Iron levels are increased in the airways of COPD patients. We have shown red blood cell coverage in the alveolar space is increased in COPD. Heme (red blood cell-derived iron) recruits neutrophils and leads to harmful neutrophil extracellular trap production. We investigated whether iron dysregulation is associated with neutrophilic inflammation in COPD.

Methods

We analysed iron metabolism gene expression in sputum cells, bronchial brushings and bronchoalveolar lavage (BAL) cells from COPD patients (n=30) by RNA sequencing. We compared the expression of genes involved in iron metabolism in neutrophil high (neutrophils ?3% of BAL cells) and neutrophil low (neutrophils <3% of BAL cells) patients; n=14 vs n=16 respectively.
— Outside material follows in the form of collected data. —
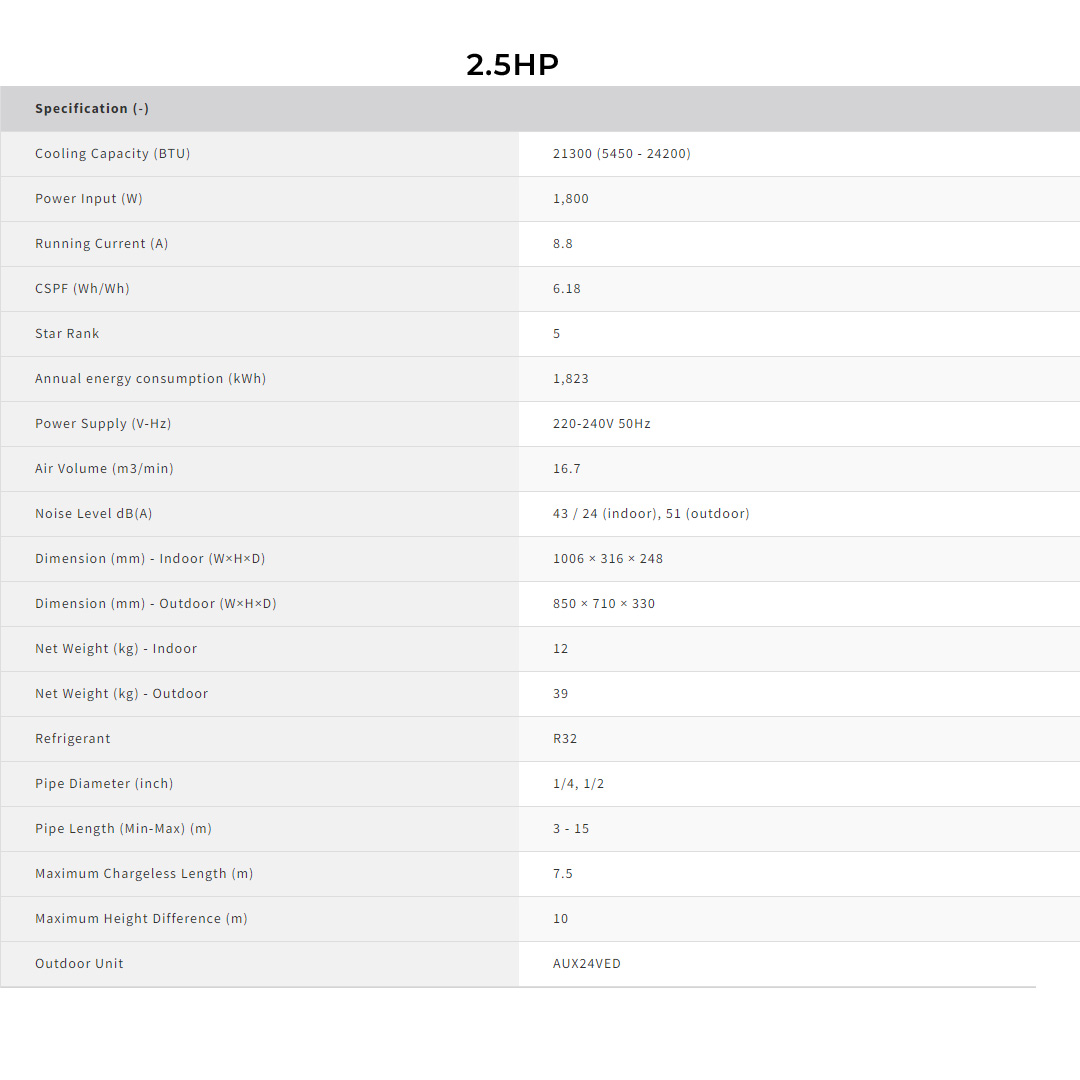The width and height of the screenshot is (1080, 1080).
Task: Click the Running Current value 8.8
Action: [563, 244]
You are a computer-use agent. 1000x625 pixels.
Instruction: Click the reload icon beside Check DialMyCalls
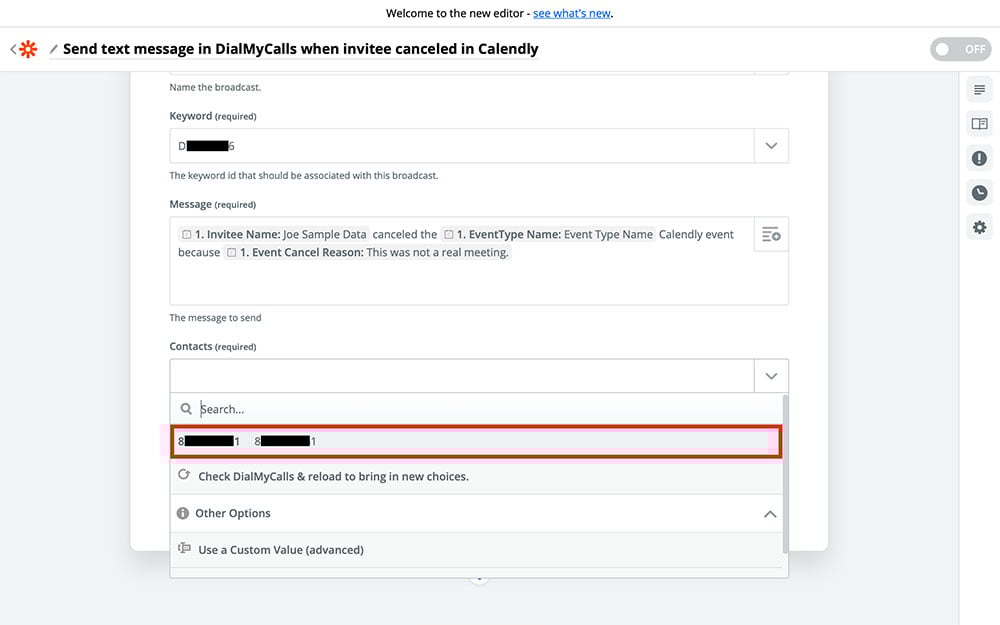click(x=184, y=476)
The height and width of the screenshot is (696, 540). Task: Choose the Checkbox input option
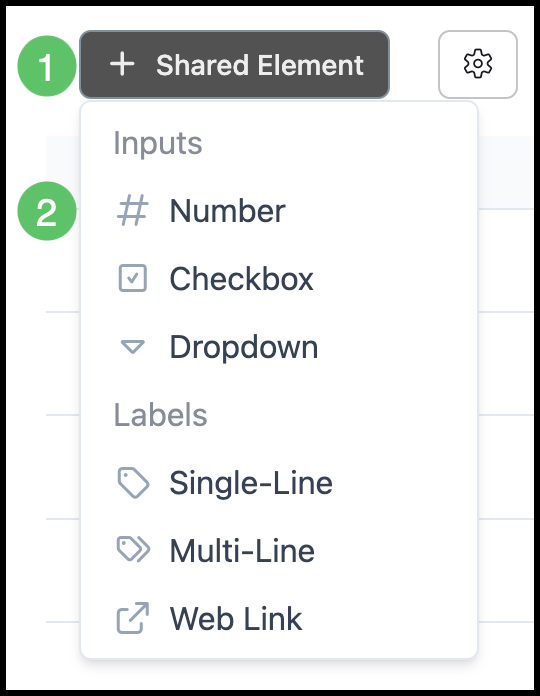tap(279, 278)
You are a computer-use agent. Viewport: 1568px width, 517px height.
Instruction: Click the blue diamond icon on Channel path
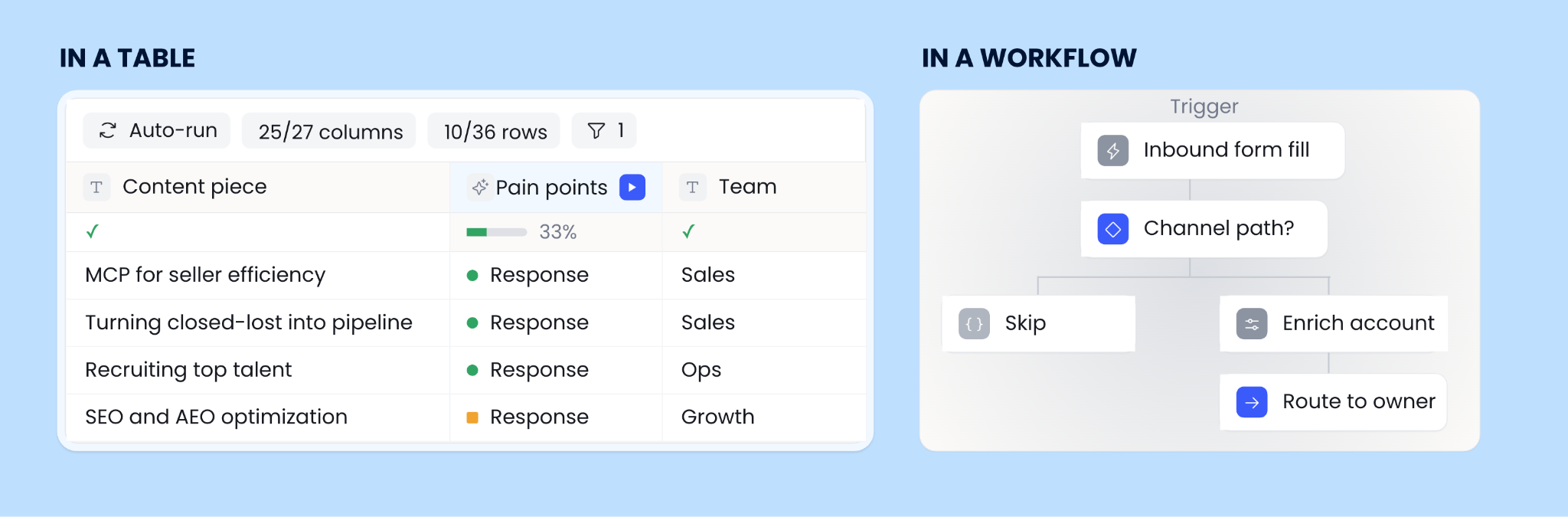(1113, 229)
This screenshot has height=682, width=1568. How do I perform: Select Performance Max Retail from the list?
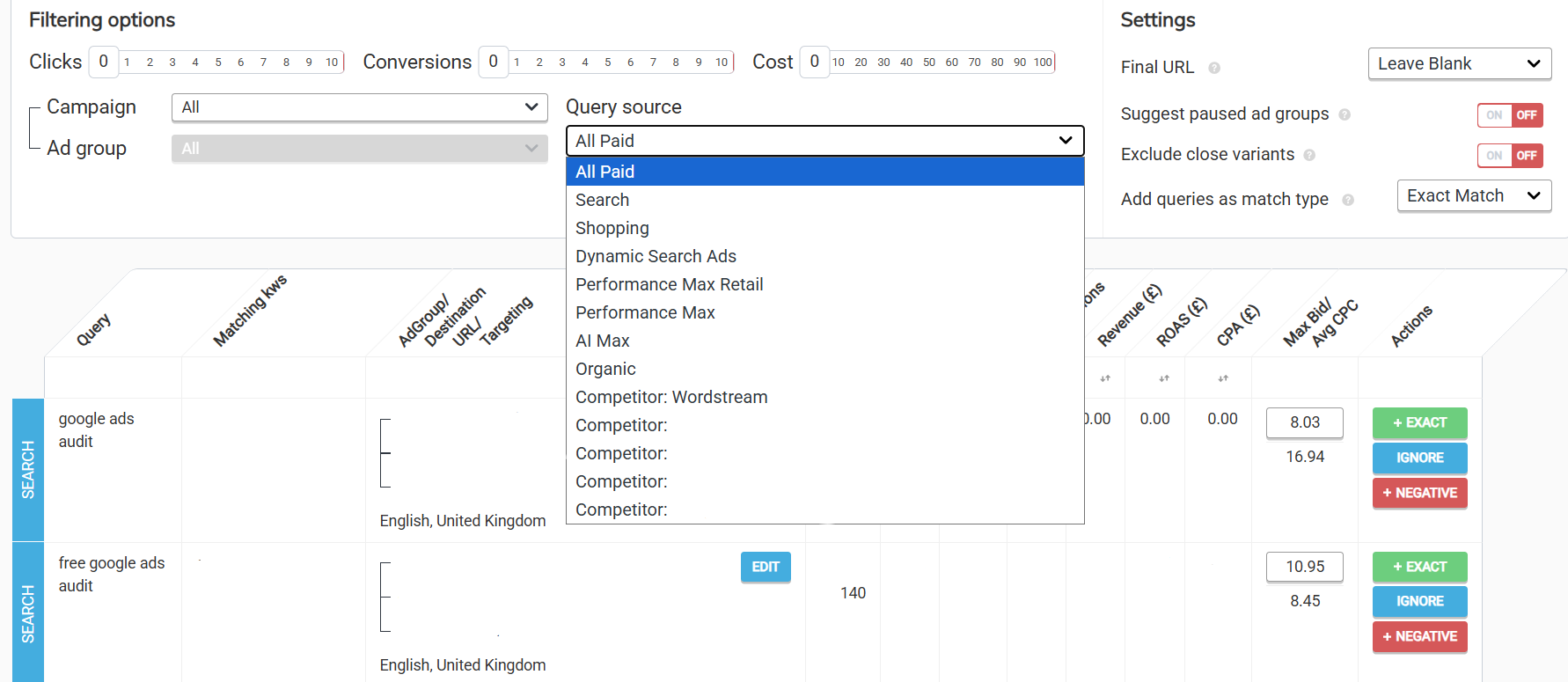(x=669, y=284)
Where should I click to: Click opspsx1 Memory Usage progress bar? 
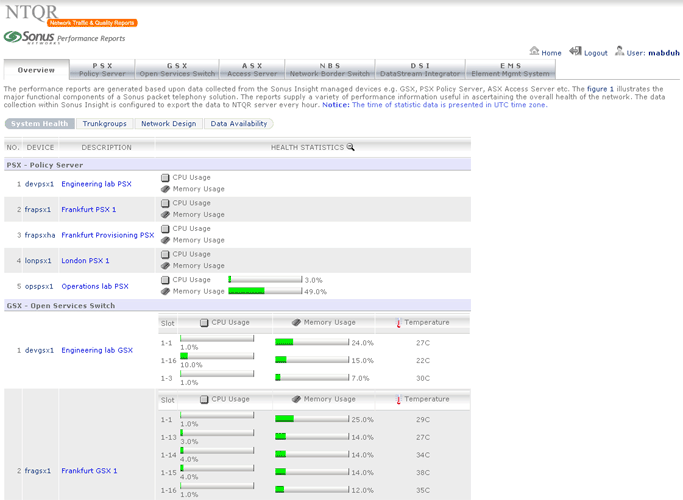265,291
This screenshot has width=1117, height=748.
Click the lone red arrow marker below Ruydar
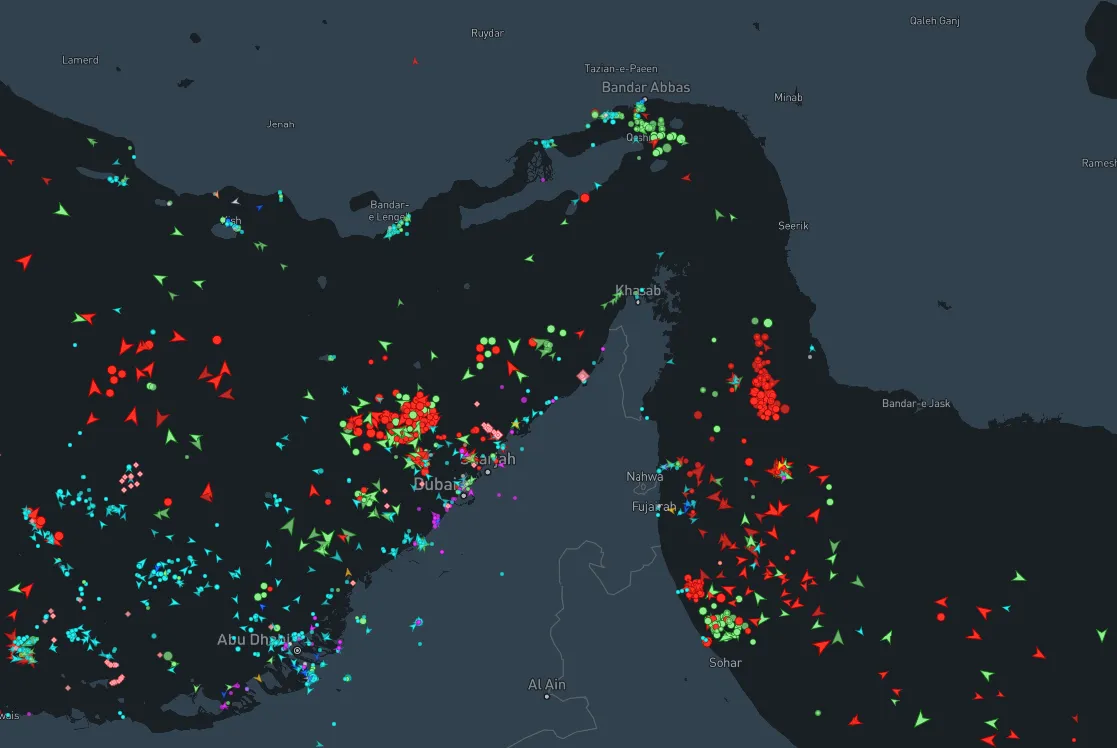415,61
Levels of proteins involved in iron metabolism were measured in BAL fluid (BALF).

Results

Gene expression of extracellular iron binding proteins was significantly increased in BAL cells from neutrophil high patients: Lactoferrin, Ceruloplasmin and Lipocalin-2 (2.14, 1.79 and 1.57-fold increase respectively) (p<0.05 for all). At the protein level, iron binding proteins were increased in BALF from neutrophil high patients: Lactoferrin and Haptoglobin (4.67 and 117.93-fold increase respectively) (p<0.05 for both). Neutrophil high patients had decreased expression of genes associated with heme metabolism, mitochondrial iron storage and heme synthesis in BAL cells. There were no consistent gene expression changes in sputum or bronchial brushings.

Conclusion

Neutrophilic inflammation is associated with dysregulated iron metabolism in BAL cells from COPD patients. Neutrophils and iron levels have an interconnected relationship in COPD.